Actuellement, trente mille architectes travaillent en France, dans un secteur atomisé : 90 % des agences ont moins de dix salariés. Notre profession est encadrée par la loi de 1977 sur l'architecture. Le recours à un architecte est obligatoire pour l'établissement d'un projet architectural qui fait l'objet d'un permis de construire, à l'exception des projets de moins de 150 mètres carrés. Recherchant à la fois l'intérêt du client et l'intérêt public, la profession intervient dans le cadre d'une loi qui garantit la qualité des paysages. Le rôle des architectes s'est renforcé avec la prise en compte croissante des enjeux écologiques et sociétaux, et la crise du covid a souligné l'importance du logement.

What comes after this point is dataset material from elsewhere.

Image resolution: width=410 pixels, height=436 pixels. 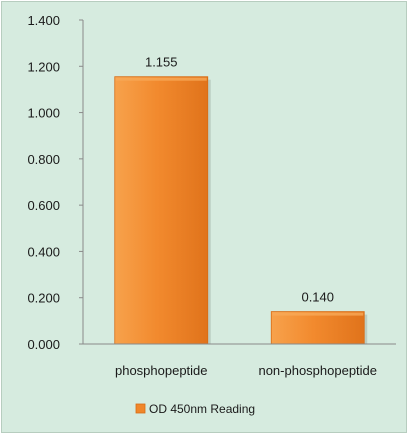 I want to click on x-axis-labels: phosphopeptide non-phosphopeptide, so click(x=246, y=370).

Plusieurs types de plateformes transforment notre profession. Les annuaires numériques et d'annonceurs qui mettent en ligne les coordonnées ne nous posent pas de problème particulier.
Certaines plateformes sociales mêlent à la fois l'expression des goûts de particuliers avec des annonces purement publicitaires d'agences d'architecture ou d'autres professions.

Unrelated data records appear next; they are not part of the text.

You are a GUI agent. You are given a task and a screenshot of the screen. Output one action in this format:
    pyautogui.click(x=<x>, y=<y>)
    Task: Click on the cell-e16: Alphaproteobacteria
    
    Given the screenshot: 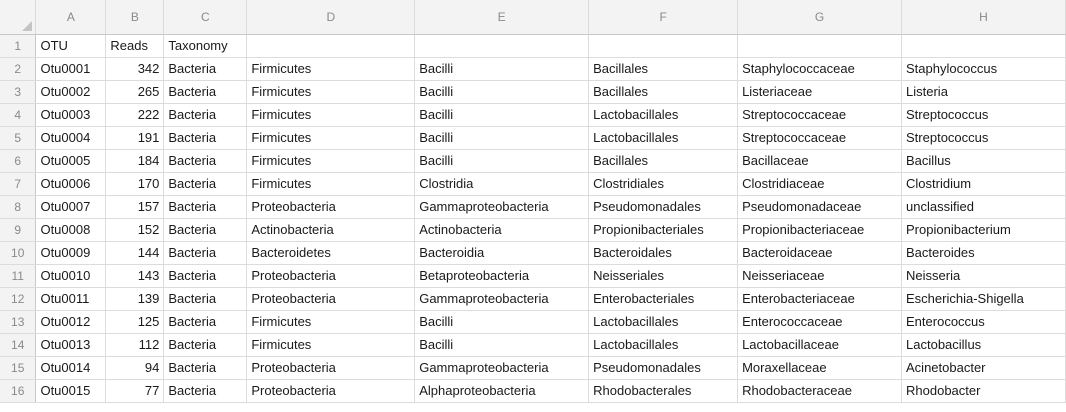 What is the action you would take?
    pyautogui.click(x=502, y=391)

Des plateformes d'un troisième type mettent en relation des architectes référencés avec des clients, particuliers ou professionnels. Dans ce dernier cas, elles se rémunèrent souvent à partir d'un commissionnement des honoraires d'architecte, ce qui soulève plusieurs problèmes.
Un quatrième type de plateforme de services correspond à une uberisation totale de notre profession. Les clients sont accompagnés dans leurs démarches et dans la recherche de financements de leur projet. Ces plateformes « surfent » sur le monopole des architectes au-delà de 150 mètres carrés, en proposant des projets à 149,9 mètres carrés.
D'autres applications numériques permettant un choix de plans ou une pré-réalisation de projets nous inquiètent davantage. L'architecte est remplacé par un algorithme, qui ne tient pas compte de l'environnement, des ressources locales, de l'état du sol, du diagnostic, de l'orientation, des voisins ou du plan local d'urbanisme (PLU). Ces applications se développent, tant pour les particuliers que pour les promoteurs.
Le cadre juridique de notre profession est strict et impose des exigences en matière de déontologie, d'assurance professionnelle - point problématique si nous sommes mêlés à d'autres professionnels sur les plateformes -, et de formation annuelle.
Les grandes plateformes qui proposent une mise en relation ont le mérite de rapprocher les particuliers et les architectes, d'inciter les clients à faire confiance à un architecte, alors que le marché de la maison individuelle est largement dominé par d'autres professions.
Mais ce système peut également engendrer une forme de dépendance économique, l'architecte se voyant parfois contraint de privilégier l'intérêt de la plateforme plutôt que celui du client. L'architecte, dont le devoir de conseil porte aussi sur la santé des territoires - signalisation d'une source d'eau, matériaux à privilégier, protection du patrimoine -, pourrait ne plus être totalement libre s'il dépendait d'une plateforme pour l'ensemble de ses clients, ce qui nous inquiète.
Ces plateformes contribuent également à une économie de profits qui s'appuie certes sur la valeur créée par l'architecte, mais en augmentant artificiellement le coût d'accès à celui-ci par le client.
Elles mêlent souvent des architectes à d'autres professions, décorateurs ou architectes d'intérieur, qui ont d'autres formations. Cela entretient un flou sur les activités de chacun, quand ce ne sont pas des usurpations de titres, des usages trompeurs d'images et de books récupérés sur internet.
Un encadrement juridique de ces plateformes s'impose, notamment celles qui sont conçues à l'étranger, car l'Ordre des architectes n'a alors pas les moyens de vérifier que l'architecte est bien formé et assuré.
Il faut distinguer les plateformes de mise en relation des plateformes prospectives, qui cherchent à remplacer notre profession en matière de conception architecturale et contre lesquelles il faut lutter. Nous sommes favorables aux plateformes collaboratives associant en amont les architectes, les usagers et les collectivités. Mais l'acte architectural suppose un certain cadre. L'architecture est un bien culturel, une conception de l'espace : des algorithmes ne sauraient adapter la création aux besoins.